Trecho do documento →
_____

É preciso advertir: para conferir eficácia plena à Lei Anticorrupção e manter sua coerência interna e sistêmica é imprescindível estabelecer um corte metodológico e dogmático. Doutrina autorizada tem sustentado que tanto o efeito sancionatório quanto o efeito reparatório derivam de um mesmo pressuposto intrínseco à norma anticorrupção: a responsabilidade que decorre da teoria do risco.

Mas afinal, é sistematicamente sustentável e legítimo apoiar a responsabilidade administrativa (sancionatória) e a responsabilidade civil (reparatória), ambas na teoria do risco? Ou há razões dogmáticas para a afirmação de que a sanção administrativa está alicerçada em fundamento próprio outro – por exemplo, a culpa empresarial por déficit organizacional -, e a obrigação de reparar o dano causado à administração pública, como consectário lógico, está fundamentada na teoria civilista do risco criado pela normal e regular atividade empresarial? Ou, ainda, nenhuma dessas hipóteses: estaria, na verdade, o dever de indenizar (e de reparar os danos) fundado no corolário lógico da existência do ilícito e, portanto, observará a disciplina geral da responsabilidade civil “ex delicto”?

_____

(Itens de uma fonte de dados)
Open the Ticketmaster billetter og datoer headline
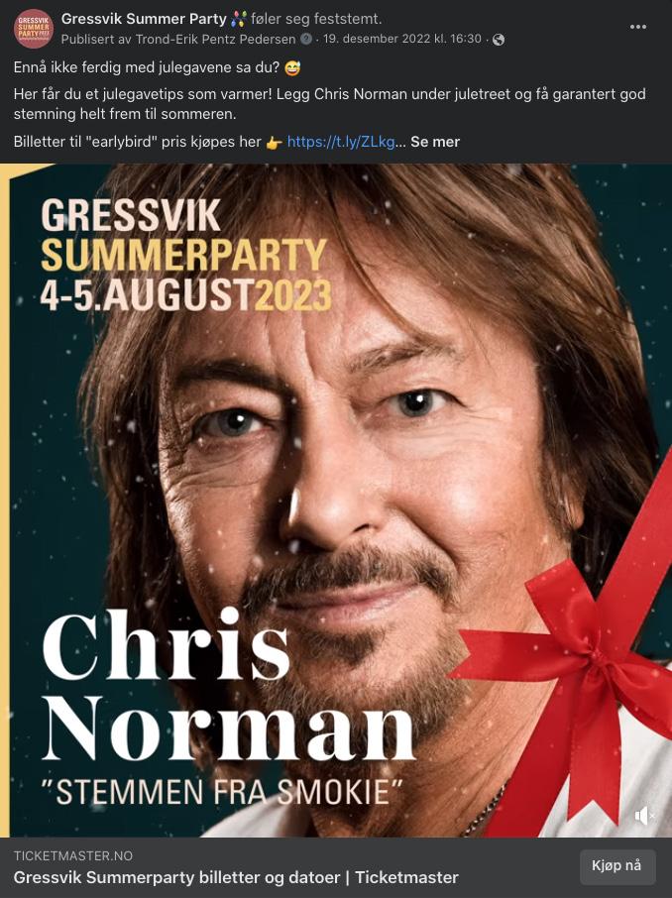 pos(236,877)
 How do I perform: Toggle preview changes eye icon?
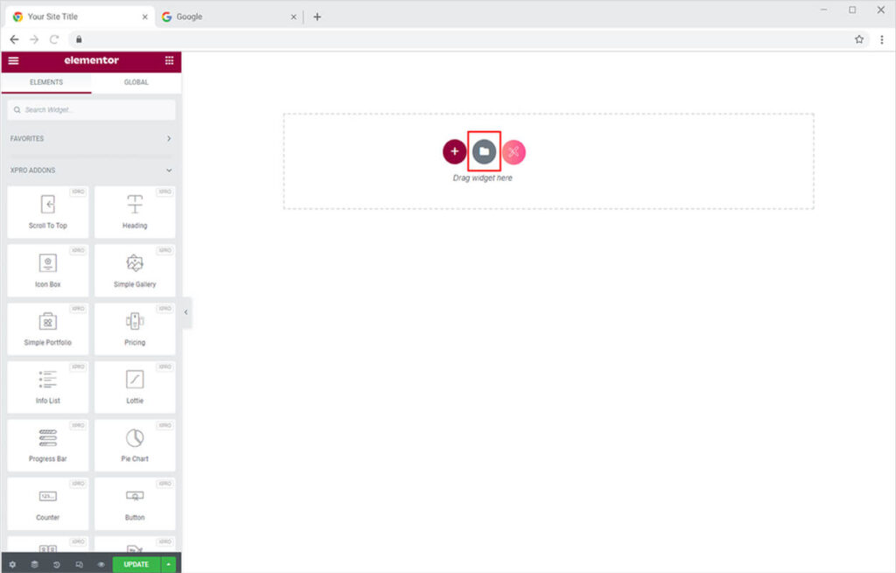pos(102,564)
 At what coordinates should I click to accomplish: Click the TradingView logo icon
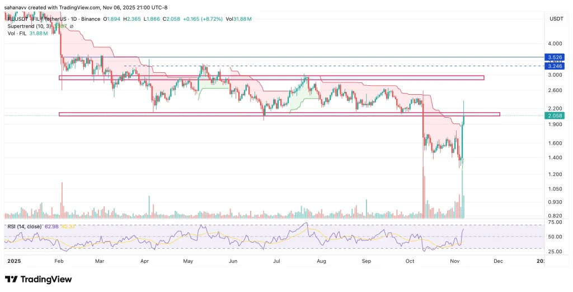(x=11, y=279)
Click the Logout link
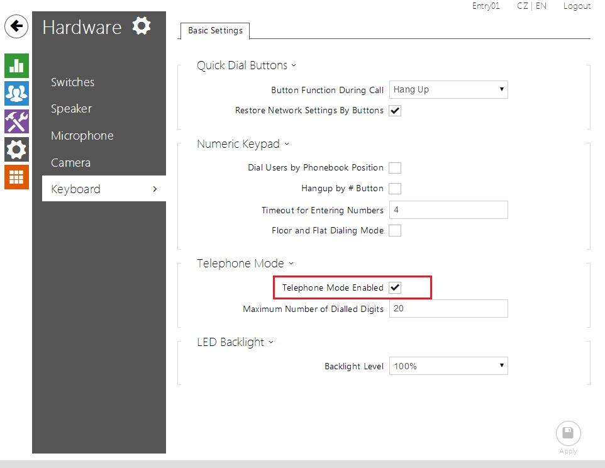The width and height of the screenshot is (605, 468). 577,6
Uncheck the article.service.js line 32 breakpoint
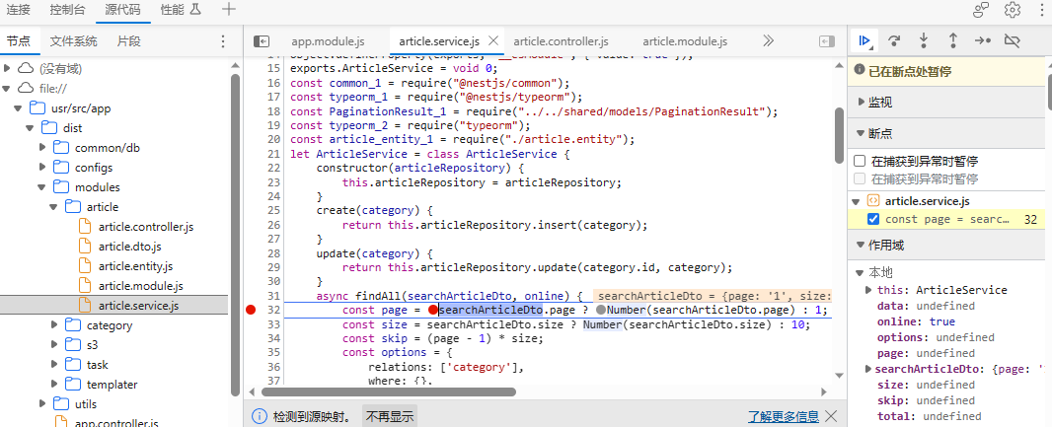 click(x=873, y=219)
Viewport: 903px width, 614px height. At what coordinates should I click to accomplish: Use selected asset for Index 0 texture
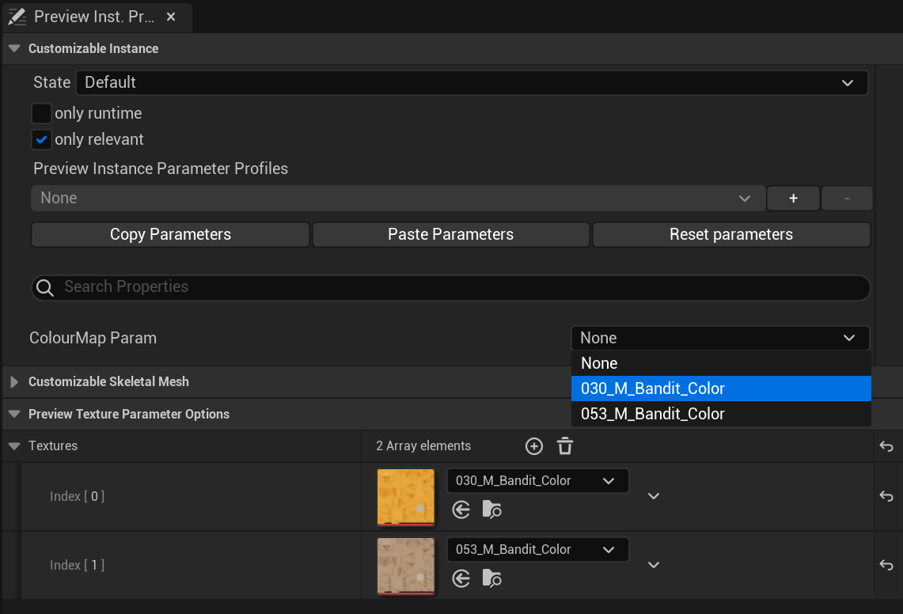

_____

Instrução dada 1 →
Responda às perguntas abaixo com base no trecho sobre a Lei Anticorrupção.
(a) Segundo a doutrina autorizada, de que pressuposto derivam tanto o efeito sancionatório quanto o efeito reparatório?
(b) Que exemplo o trecho dá de fundamento próprio para a sanção administrativa?
(c) Na última hipótese levantada, que disciplina geral o dever de indenizar observaria?
Instrução dada 2 →
Transcreva todas as perguntas formuladas no trecho sobre a Lei Anticorrupção.
Instrução dada 3 →
Dê prosseguimento ao trecho sobre a Lei Anticorrupção a partir da última frase apresentada.

Resposta escrita 1 →
(a) Da responsabilidade que decorre da teoria do risco.
(b) A culpa empresarial por déficit organizacional.
(c) A disciplina geral da responsabilidade civil "ex delicto".

Resposta escrita 2 →
1. Mas afinal, é sistematicamente sustentável e legítimo apoiar a responsabilidade administrativa (sancionatória) e a responsabilidade civil (reparatória), ambas na teoria do risco?
2. Ou há razões dogmáticas para a afirmação de que a sanção administrativa está alicerçada em fundamento próprio outro – por exemplo, a culpa empresarial por déficit organizacional -, e a obrigação de reparar o dano causado à administração pública, como consectário lógico, está fundamentada na teoria civilista do risco criado pela normal e regular atividade empresarial?
3. Ou, ainda, nenhuma dessas hipóteses: estaria, na verdade, o dever de indenizar (e de reparar os danos) fundado no corolário lógico da existência do ilícito e, portanto, observará a disciplina geral da responsabilidade civil "ex delicto"?

Resposta escrita 3 →
Estas são algumas das questões que, em breve síntese, serão abordadas no texto que se oferece ao leitor.

Se a opção do legislador foi incorporar num mesmo diploma legal um efeito dissuasório e repressivo, prevendo, desde logo, mecanismos de integral reparação dos danos causados à administração pública, então é deveras importante precisar os pressupostos da responsabilidade administrativa nesta seara específica, de um lado, e da responsabilidade civil, de outro, não obstante o fato subjacente comum: o cometimento de atos fraudulentos e de corrupção.

Nesse contexto de análise, o artigo tem por finalidade essencialmente demonstrar que é possível reconhecer na Lei Anticorrupção a opção pela responsabilidade administrativa por déficit organizacional e o papel de protagonismo desempenhado pelo Programa de Integridade, cuja ausência ou ineficiência poderá pressupor e justificar a culpabilidade empresarial administrativa e, consequentemente, a responsabilidade civil (ex delicto) em face da administração pública.

A responsabilidade administrativa da pessoa jurídica. A Lei Anticorrupção, no seu art. 2°, preceitua: “As pessoas jurídicas serão responsabilizadas objetivamente, nos âmbitos administrativo e civil, pelos atos lesivos previstos nesta Lei praticados em seu interesse ou benefício, exclusivo ou não”.

O art. 5º, caput, por sua vez, preocupa-se em informar qual é o conjunto de valores, interesses ou o bem jurídico tutelado pela norma: o patrimônio público, nacional ou estrangeiro, os princípios da administração pública e os compromissos internacionais firmados pelo Brasil.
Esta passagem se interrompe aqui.